The data below should be restated word for word, with every picture omitted.

Supplied material:
● ● ● ● ●
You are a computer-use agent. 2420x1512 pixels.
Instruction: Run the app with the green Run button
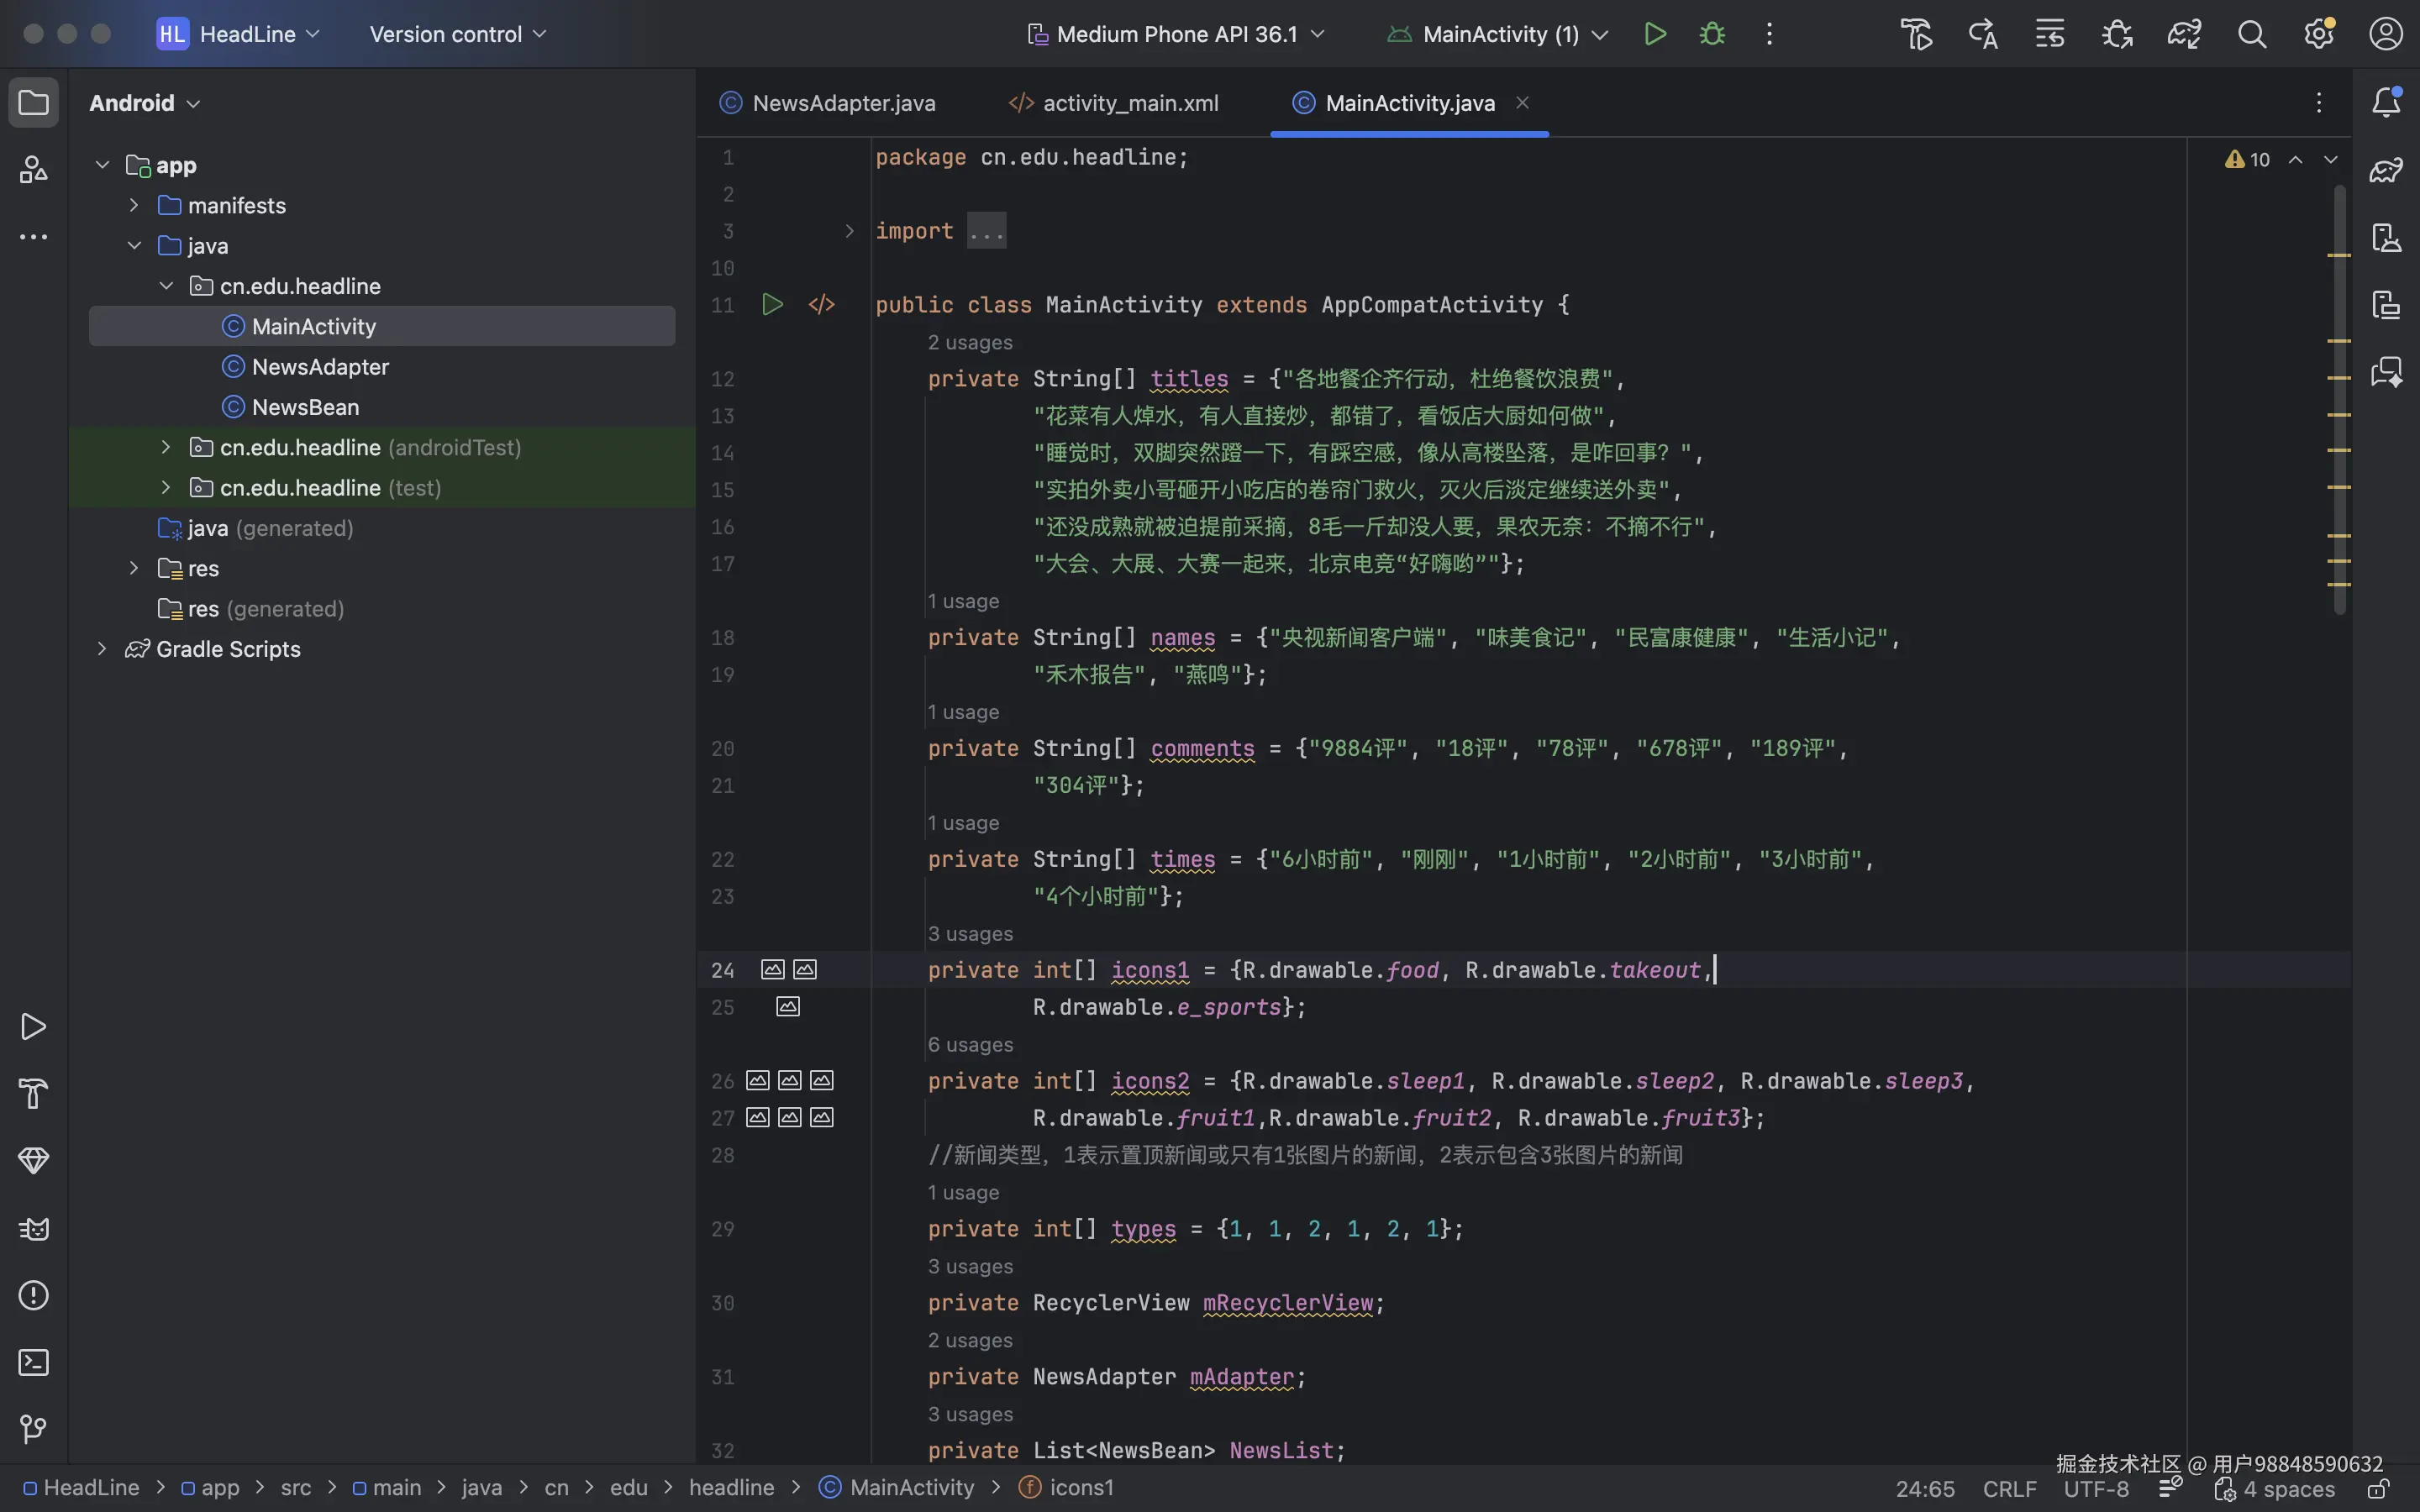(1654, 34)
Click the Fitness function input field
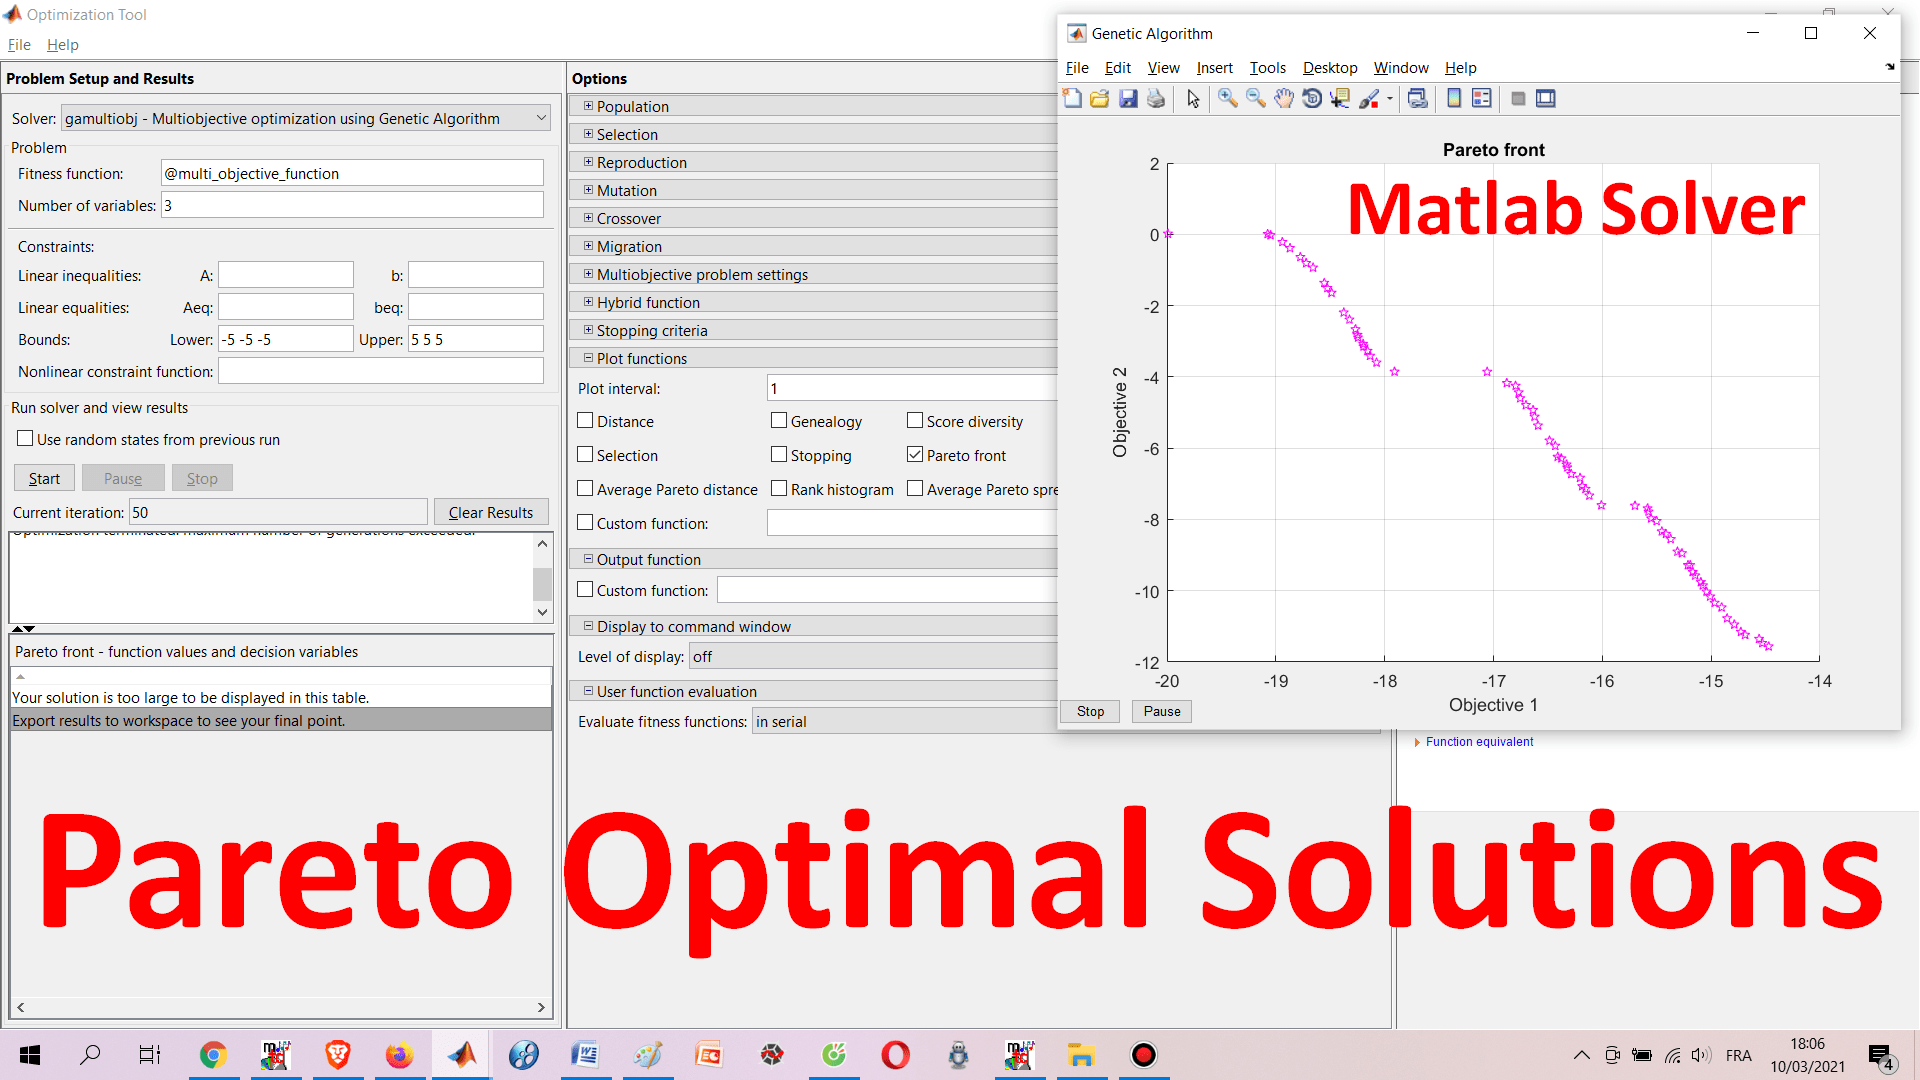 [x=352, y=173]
● ● ● ● ●
Finished task:
You are a computer-use agent. 2420x1512 pixels.
Instruction: Run the app with the green Run button
(1654, 34)
Click the Fitness function input field
 [x=352, y=173]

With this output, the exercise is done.